| SHORT EXERCISE |
Reproduce the listing starting with the line containing "Image resolution: width=957" and going on through the line containing "(x=80, y=491)", substituting "marker" for "bullet" and leaving everything else unchanged. Omit the pictures from your reproduction.

BEGIN EXERCISE INPUTS

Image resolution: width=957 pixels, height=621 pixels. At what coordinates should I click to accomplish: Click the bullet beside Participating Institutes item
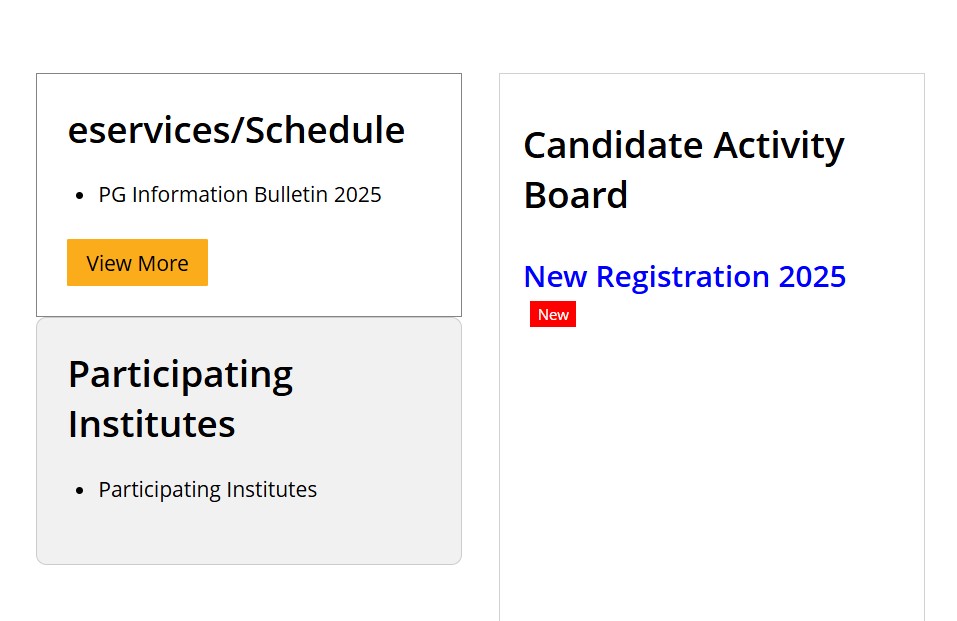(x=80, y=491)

END EXERCISE INPUTS
BEGIN EXERCISE INPUTS

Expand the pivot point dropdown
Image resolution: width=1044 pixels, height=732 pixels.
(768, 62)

END EXERCISE INPUTS
BEGIN EXERCISE INPUTS

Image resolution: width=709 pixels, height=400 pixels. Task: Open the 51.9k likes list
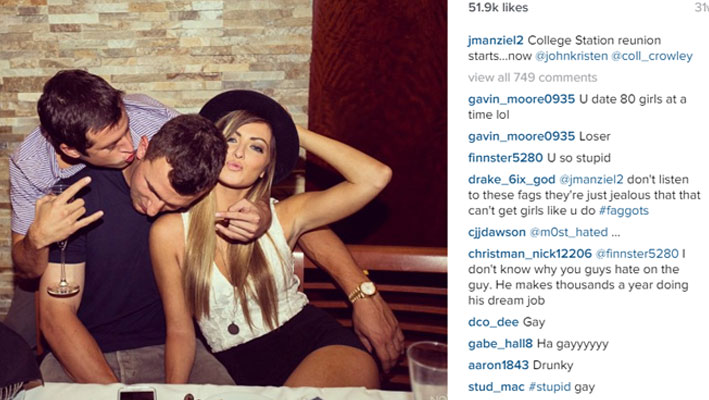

END EXERCISE INPUTS

| WRITTEN ANSWER |
Image resolution: width=957 pixels, height=621 pixels. At what coordinates should I click to accomplish: Click the marker beside Participating Institutes item
(x=80, y=491)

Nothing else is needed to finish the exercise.